Rahel tersenyum getir, "karena aku janda."
"Memangnya apa yang salah dengan itu? Aku yakin itu juga pasti bukan karena keinginanmu."
Rahel terhenyak diam, setiap ucapan Lucas terasa begitu tulus apalagi Lucas adalah orang pertama yang mengatakan itu kepadanya, tanpa ia sadari dirinya mulai terikat dengan pemuda ini.
"Atau jangan-jangan kamu yang malu karena menjalin hubungan dengan pemuda sepertiku yang bahkan belum terjamin masa depannya."
"Nggak kok!" bantah Rahel cepat membuat Lucas mengerling berbinar, artinya wanita ini mau menjalin hubungan dengannya kan.
"Yakin? Aku bahkan nggak punya apa-apa loh." Bisiknya.

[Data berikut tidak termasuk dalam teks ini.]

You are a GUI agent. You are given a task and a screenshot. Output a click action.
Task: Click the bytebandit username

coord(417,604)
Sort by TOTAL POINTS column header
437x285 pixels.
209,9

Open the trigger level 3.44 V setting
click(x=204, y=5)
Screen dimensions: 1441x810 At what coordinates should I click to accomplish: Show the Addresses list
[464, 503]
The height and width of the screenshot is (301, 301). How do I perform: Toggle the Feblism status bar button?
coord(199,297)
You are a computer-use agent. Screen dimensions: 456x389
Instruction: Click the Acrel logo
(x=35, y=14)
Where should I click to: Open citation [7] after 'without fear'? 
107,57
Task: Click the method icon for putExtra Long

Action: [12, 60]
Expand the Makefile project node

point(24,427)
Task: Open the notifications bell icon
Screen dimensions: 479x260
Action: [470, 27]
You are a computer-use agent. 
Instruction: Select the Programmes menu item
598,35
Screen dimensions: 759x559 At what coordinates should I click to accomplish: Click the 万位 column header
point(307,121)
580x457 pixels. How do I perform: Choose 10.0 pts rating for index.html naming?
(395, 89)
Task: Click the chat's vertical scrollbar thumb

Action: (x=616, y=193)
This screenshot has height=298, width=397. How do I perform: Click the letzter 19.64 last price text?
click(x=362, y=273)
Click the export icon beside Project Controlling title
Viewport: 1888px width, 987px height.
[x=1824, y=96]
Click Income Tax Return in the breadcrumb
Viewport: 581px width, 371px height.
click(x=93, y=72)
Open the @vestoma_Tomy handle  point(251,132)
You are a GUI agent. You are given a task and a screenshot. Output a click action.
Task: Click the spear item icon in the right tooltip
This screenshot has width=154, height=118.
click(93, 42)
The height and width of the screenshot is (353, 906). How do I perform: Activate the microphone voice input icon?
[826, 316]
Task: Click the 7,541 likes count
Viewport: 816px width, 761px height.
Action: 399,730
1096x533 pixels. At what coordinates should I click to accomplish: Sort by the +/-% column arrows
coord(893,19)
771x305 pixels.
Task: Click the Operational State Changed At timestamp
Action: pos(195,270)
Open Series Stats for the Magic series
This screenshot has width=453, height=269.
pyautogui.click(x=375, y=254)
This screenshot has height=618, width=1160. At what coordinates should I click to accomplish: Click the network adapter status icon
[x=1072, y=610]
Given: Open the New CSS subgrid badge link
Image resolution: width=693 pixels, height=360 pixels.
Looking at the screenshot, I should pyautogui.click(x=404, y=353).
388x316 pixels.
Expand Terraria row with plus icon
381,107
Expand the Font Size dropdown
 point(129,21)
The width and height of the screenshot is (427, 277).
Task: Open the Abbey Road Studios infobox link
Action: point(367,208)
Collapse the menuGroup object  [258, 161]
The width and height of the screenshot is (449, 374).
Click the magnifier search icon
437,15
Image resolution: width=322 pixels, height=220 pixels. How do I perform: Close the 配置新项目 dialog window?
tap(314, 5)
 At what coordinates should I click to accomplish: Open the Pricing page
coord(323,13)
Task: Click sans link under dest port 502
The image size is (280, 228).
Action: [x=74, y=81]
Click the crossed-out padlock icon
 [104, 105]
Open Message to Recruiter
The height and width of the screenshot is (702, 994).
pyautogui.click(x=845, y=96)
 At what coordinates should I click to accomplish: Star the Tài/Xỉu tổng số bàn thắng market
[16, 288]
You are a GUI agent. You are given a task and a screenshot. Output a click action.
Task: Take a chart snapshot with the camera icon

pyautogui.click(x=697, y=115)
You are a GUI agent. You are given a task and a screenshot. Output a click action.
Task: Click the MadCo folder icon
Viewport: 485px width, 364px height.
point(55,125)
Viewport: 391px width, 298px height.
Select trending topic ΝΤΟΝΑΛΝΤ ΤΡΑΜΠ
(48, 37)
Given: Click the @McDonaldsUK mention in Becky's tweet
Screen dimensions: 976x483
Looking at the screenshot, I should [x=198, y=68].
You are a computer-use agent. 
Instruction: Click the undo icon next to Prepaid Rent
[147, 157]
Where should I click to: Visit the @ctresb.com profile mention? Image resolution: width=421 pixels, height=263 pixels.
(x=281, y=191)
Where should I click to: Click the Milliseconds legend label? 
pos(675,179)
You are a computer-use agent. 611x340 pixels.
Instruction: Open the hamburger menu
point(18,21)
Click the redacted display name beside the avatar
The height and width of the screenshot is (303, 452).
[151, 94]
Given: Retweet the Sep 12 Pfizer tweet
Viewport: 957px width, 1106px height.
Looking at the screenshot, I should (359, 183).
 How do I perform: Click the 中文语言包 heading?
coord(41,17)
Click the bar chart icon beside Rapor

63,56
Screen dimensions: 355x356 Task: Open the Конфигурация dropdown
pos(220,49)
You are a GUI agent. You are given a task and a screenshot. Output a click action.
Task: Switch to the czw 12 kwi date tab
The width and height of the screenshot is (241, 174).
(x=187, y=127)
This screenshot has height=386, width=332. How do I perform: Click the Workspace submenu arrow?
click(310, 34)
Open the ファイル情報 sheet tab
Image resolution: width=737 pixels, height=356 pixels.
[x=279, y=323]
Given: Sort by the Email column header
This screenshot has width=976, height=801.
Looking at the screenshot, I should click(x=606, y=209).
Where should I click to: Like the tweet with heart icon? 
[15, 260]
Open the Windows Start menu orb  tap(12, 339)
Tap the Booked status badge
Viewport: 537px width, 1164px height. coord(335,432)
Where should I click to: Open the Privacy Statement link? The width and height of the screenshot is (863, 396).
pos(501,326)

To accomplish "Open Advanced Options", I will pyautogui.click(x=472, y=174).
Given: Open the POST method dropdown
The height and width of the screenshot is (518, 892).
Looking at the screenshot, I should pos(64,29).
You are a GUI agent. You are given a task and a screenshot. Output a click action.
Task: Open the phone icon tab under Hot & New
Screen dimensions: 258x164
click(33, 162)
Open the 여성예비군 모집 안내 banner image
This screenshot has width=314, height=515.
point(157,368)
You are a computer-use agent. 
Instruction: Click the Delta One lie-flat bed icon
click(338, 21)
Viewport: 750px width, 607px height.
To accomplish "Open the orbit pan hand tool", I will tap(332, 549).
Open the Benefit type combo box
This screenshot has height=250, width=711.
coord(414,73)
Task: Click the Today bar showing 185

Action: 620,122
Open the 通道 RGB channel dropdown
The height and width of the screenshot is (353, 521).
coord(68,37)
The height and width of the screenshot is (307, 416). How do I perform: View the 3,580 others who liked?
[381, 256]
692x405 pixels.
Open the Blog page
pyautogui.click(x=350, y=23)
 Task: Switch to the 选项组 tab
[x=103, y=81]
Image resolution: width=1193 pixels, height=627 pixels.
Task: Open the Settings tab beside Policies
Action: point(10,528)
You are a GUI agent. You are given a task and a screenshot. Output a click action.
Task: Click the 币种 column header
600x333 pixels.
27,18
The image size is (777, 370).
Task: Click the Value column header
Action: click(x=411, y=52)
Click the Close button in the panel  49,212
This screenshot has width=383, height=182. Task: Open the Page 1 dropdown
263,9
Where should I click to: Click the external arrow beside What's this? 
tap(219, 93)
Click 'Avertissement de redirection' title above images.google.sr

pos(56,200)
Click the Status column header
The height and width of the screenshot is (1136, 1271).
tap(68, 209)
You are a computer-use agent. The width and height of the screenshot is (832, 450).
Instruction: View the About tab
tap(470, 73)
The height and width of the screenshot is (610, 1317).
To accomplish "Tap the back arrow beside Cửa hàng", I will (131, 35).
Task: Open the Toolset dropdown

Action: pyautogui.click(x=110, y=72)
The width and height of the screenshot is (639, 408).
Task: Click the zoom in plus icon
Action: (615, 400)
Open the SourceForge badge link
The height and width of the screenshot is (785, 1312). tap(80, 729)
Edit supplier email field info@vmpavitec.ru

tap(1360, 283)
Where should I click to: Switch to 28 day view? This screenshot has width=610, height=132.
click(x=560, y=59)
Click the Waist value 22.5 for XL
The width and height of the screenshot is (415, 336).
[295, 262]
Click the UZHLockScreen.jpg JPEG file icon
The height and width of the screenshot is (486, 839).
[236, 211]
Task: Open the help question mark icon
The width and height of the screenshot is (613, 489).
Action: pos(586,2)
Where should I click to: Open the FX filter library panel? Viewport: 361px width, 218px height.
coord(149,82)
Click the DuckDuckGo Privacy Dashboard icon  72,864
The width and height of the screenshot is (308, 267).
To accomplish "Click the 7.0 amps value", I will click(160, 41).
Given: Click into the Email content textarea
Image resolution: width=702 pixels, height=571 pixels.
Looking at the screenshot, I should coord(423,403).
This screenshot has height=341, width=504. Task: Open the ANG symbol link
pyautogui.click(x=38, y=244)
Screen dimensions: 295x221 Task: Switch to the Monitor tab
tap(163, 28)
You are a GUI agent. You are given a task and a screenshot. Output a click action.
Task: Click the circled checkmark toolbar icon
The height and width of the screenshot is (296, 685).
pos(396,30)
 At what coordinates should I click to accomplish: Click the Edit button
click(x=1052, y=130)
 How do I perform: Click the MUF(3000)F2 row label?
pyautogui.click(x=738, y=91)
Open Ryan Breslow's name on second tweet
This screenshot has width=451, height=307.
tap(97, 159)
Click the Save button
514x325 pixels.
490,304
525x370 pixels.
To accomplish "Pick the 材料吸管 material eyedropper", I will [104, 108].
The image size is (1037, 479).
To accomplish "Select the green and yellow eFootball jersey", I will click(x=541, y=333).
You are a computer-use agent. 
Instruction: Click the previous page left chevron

Rahel menghela napas panjang, memutar kepalanya menatap Lucas sepenuhnya. "Asal kamu mau setia, yang lainnya aku tidak peduli."
"Jadi .... ?"
Rahel menelan ludah berat, "apa?"
Lucas tersenyum penuh arti, "kita pacaran kan sekarang?"
Meskipun memasang wajah sok cuek nyatanya rona kemerahan merambat cepat dari leher ke wajah Rahel, hal sama yang juga dialami Lucas.
"Yakin kamu gak akan nyesel?"
Lucas menlingkarkan tangannya ke pinggang Rahel, membelai naik sampai ke tengkuk wanita itu. "Hm, kenapa aku harus nyesel?" balasnya dengan kepala mulai menyondong maju.
Rahel berusaha menutupi salah tingkahnya, "kamu bisa dapat wanita yang jauh lebih baik daripada aku di luar sana."
Lucas mengecup seduktif rahang oval Rahel, "memangnya ada yang lebih sempurna dari kamu?"
Pertahanan Rahel runtuh, padahal usianya bukan remaja lagi namun setiap gombalan yang diberikan oleh pemuda ini selalu sukses membuatnya ambyar.
Rahel perlahan melingkarkan tangannya ke leher Lucas, menatap intens manik kelabu lelaki itu. Lucas yang seperti mendapat lampu hijau seketika tersenyum cerah, tanpa menunggu lama langsung melumat bibir yang semalam juga ia lumat itu, Rahel berusaha membalas meskipun nampak kaku, bukannya karena Rahel tidak pernah ciuman namun karena Rahel masih merasa canggung dengan hubungan baru mereka, apalagi setelah bercerai ia memang belum pernah berhubungan dengan lelaki manapun lagi.
"Nghh ..." lenguhnya merasakan cumbuan Lucas makin menuntut, bahkan entah sejak kapan lidah lelaki itu sudah masuk membelit lidahnya.
Lucas benar-benar merasa senang sekarang, ini memang bukan pertama kalinya ia dan Rahel berciuman namun ini pertama kalinya ia mencium Rahel ketika wanita itu dalam keadaan sadar.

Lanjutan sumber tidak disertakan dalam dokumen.